勝海舟記念下町浅草がん哲学外来Café

傷ついた人は助けなければならない

 今年も残すところ2か月をきったというのに、11月初旬、暑さが舞い戻り町ゆく人々の中には半袖姿が目立ちました。今年は9月も酷暑が続いたため全国各地で異常気象による変な現象がでましたが、この時期になり桜が開花した所もありました。秋は秋らしくあってほしいものですよね。物価高もかわりません。リンゴの季節ですが、一個2百円近くするものを購入する気になれずに我慢の日々を送っています。
  と、ここまで書いてふと思いました……こんな心配をしている私は幸福者といえるでしょう。海の向こうでは一か月も続く空爆で夥しい数の生命が奪われ、世界規模で停戦デモがおきているにもかかわらず停戦の意思をみせません。こんな戦いが展開している場所では、花が咲いたなどと悠長なことを考える暇はありません。
  戦時下においては失われた生命の数は単なる数字でしかありませんが、当事者にとってはかけがえのない一人。今、メディアはイスラエル、パレスチナ間の悲劇ばかりを報じていますが、ロシア、ウクライナ間の戦争もまだ続いていることを忘れてはなりません。無謀な戦争が早く終わるように、私たちはできることをして困っている人たちを救いたいものです。自分でもできることを考え、実行に移したいですよね。

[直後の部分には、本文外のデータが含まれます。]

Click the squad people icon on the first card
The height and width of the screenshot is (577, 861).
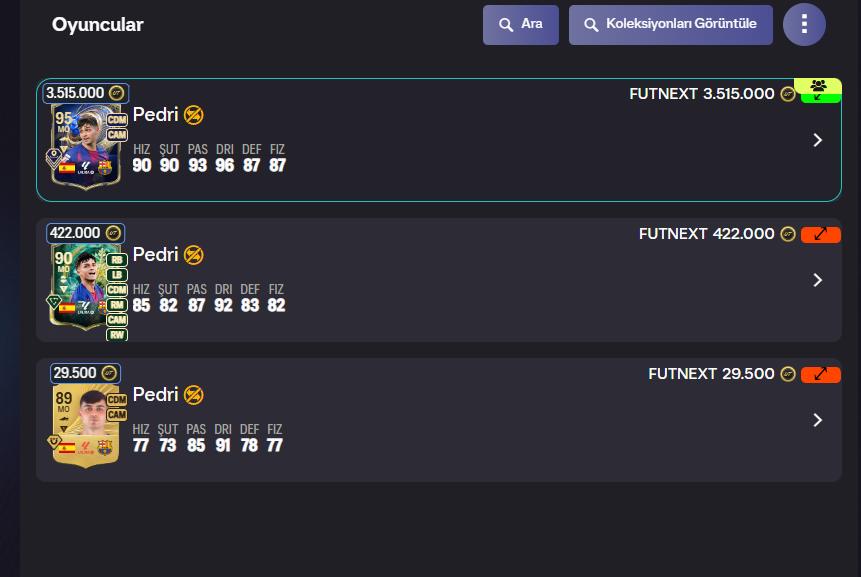coord(818,86)
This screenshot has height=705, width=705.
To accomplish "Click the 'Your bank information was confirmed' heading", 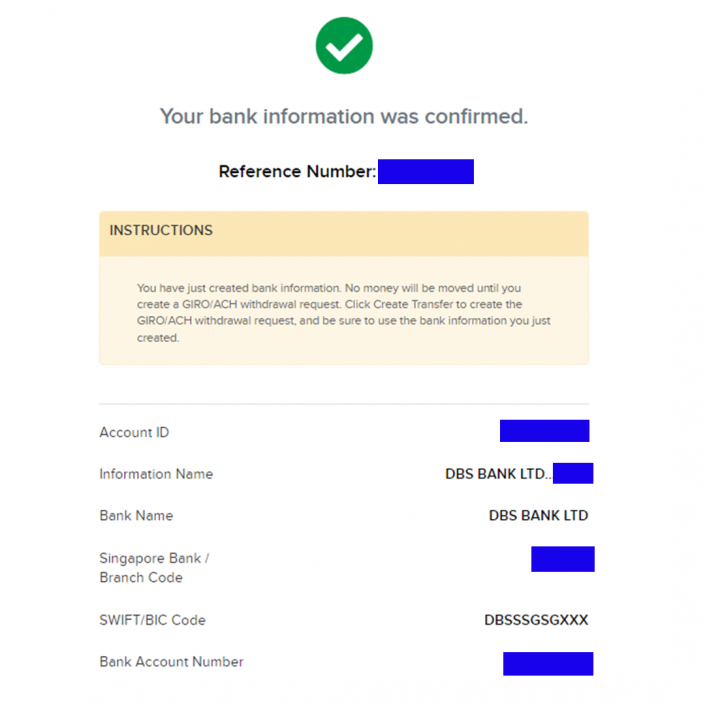I will tap(344, 116).
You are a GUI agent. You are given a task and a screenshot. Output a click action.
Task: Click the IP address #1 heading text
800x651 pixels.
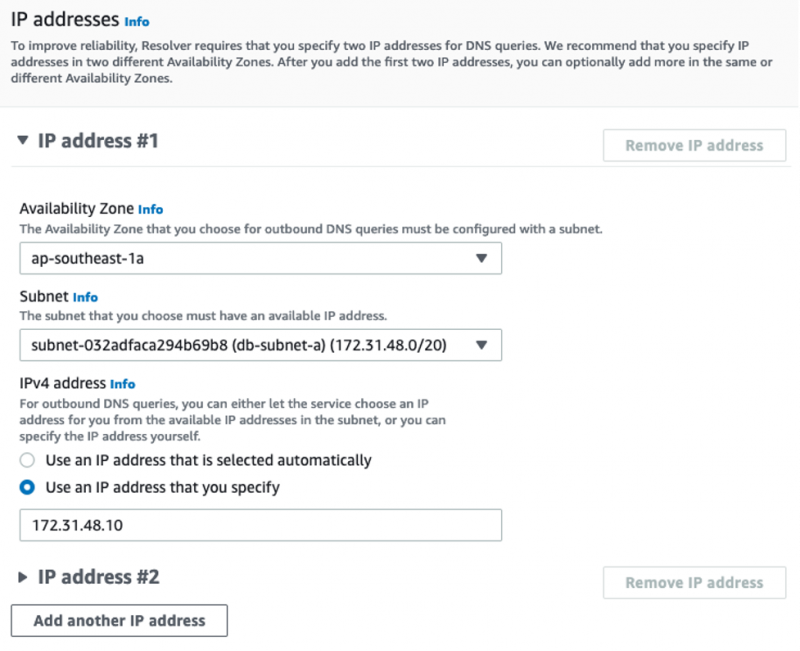pyautogui.click(x=98, y=141)
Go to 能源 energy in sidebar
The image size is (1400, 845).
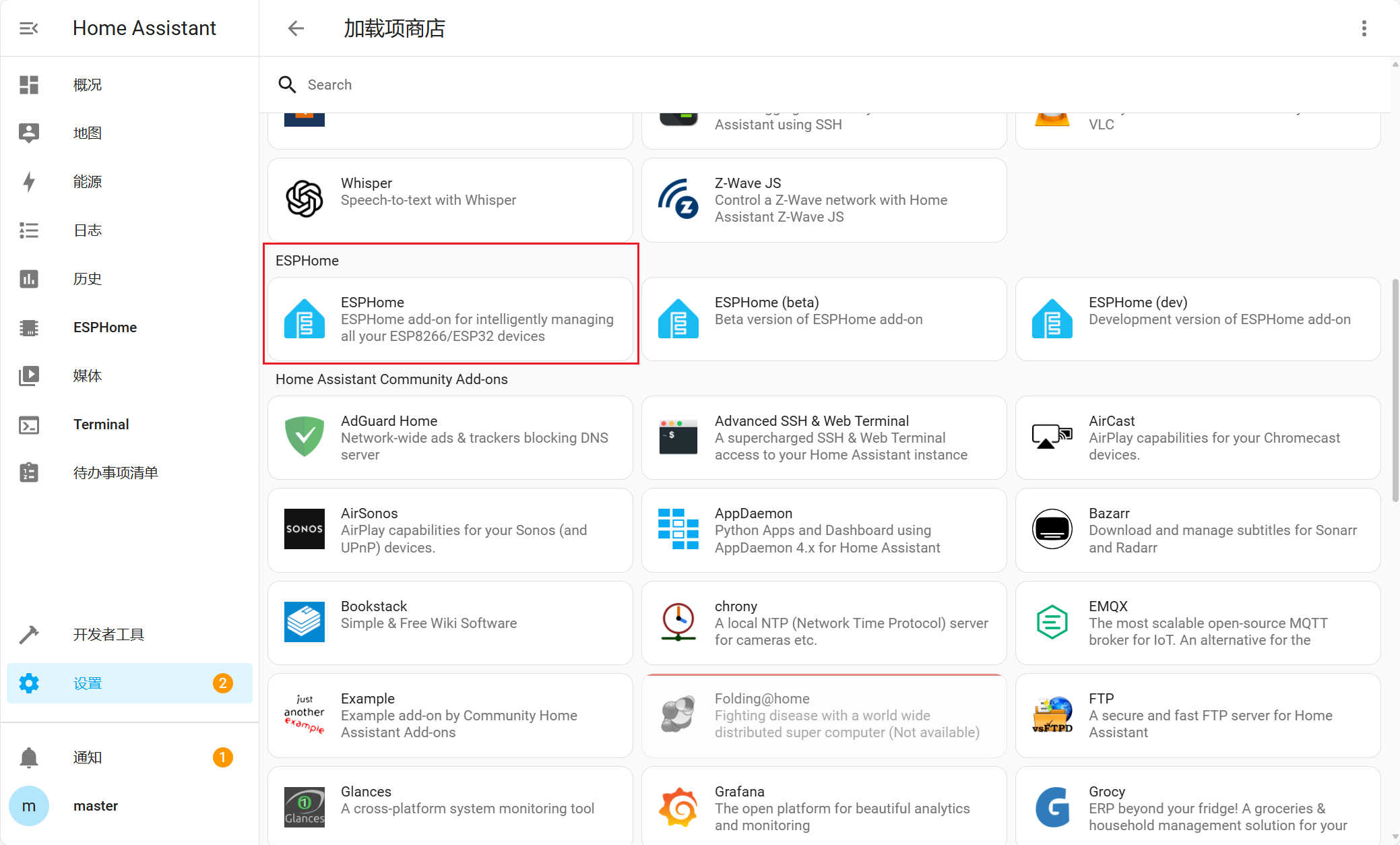(x=88, y=182)
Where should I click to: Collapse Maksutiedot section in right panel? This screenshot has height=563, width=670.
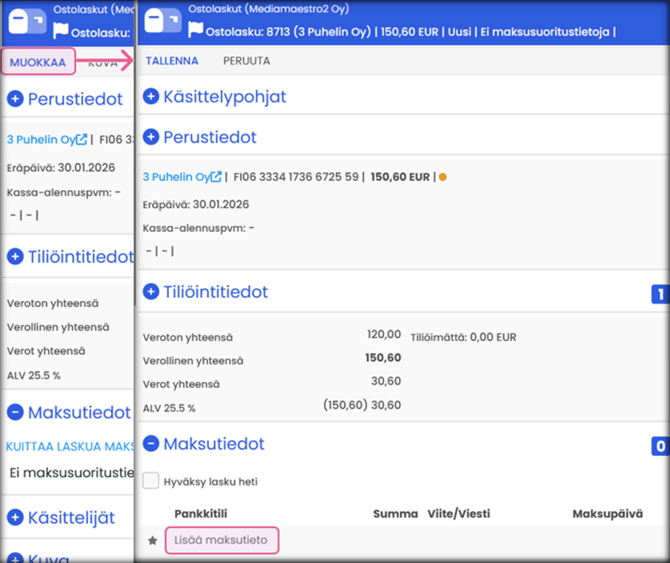tap(151, 444)
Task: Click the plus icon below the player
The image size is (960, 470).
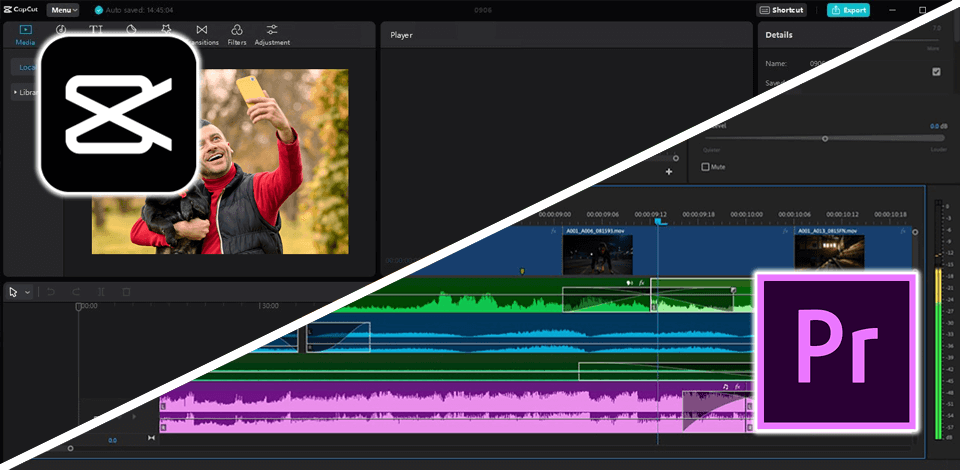Action: tap(669, 172)
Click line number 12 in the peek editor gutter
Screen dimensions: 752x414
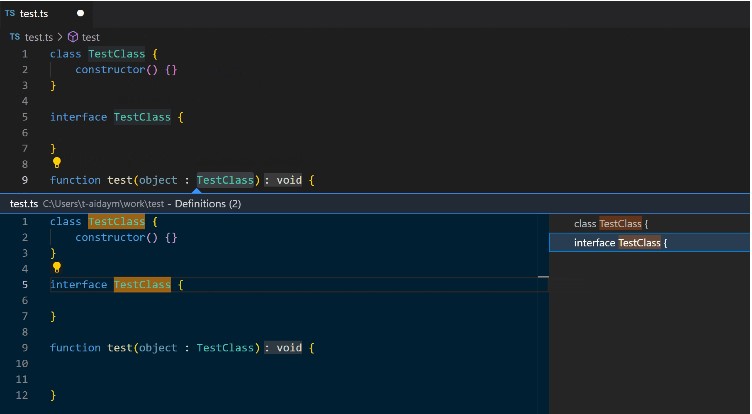(x=21, y=395)
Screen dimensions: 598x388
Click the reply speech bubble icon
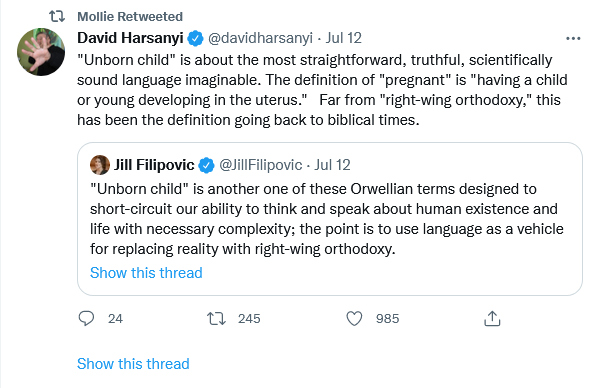pyautogui.click(x=86, y=319)
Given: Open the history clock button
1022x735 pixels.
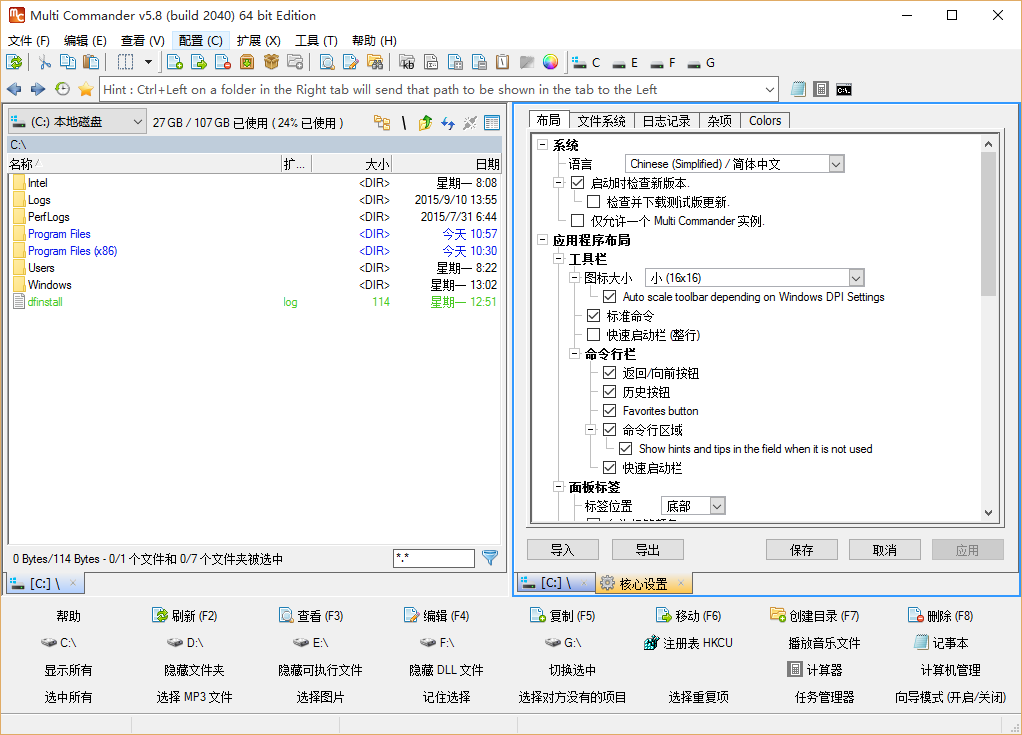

 11月の「勝海舟記念 下町(浅草)がん哲学外来」の「オンライン がん哲学メディカルCafe」(以下、「がん哲カフェ」と表記)は、11月6日夜に開催されました。 今月のがん哲カフェは、流産・死産・乳児死等経験者の心のケア活動を展開するアンズスマイル代表の押尾亜哉(おすお あや)さんで、「流産と死産が私に与えたもの」という題目で、体験に基づいた思い・そこからうまれた活動について話されま

※アンズスマイル https://ans-smile.jp/

 ちなみに、押尾さんは2021年5月24日開催のがん哲カフェでも講師として登場されました。当時の講演については過去のコラム(↓)をご参照ねがいます。コロナ禍当時、まだ治療薬もワクチン接種もなされておらず、誰もが苦しい思いをされたことでしょう。あれから2年余、つい昨日のようにも遥か昔のようにも思えます……。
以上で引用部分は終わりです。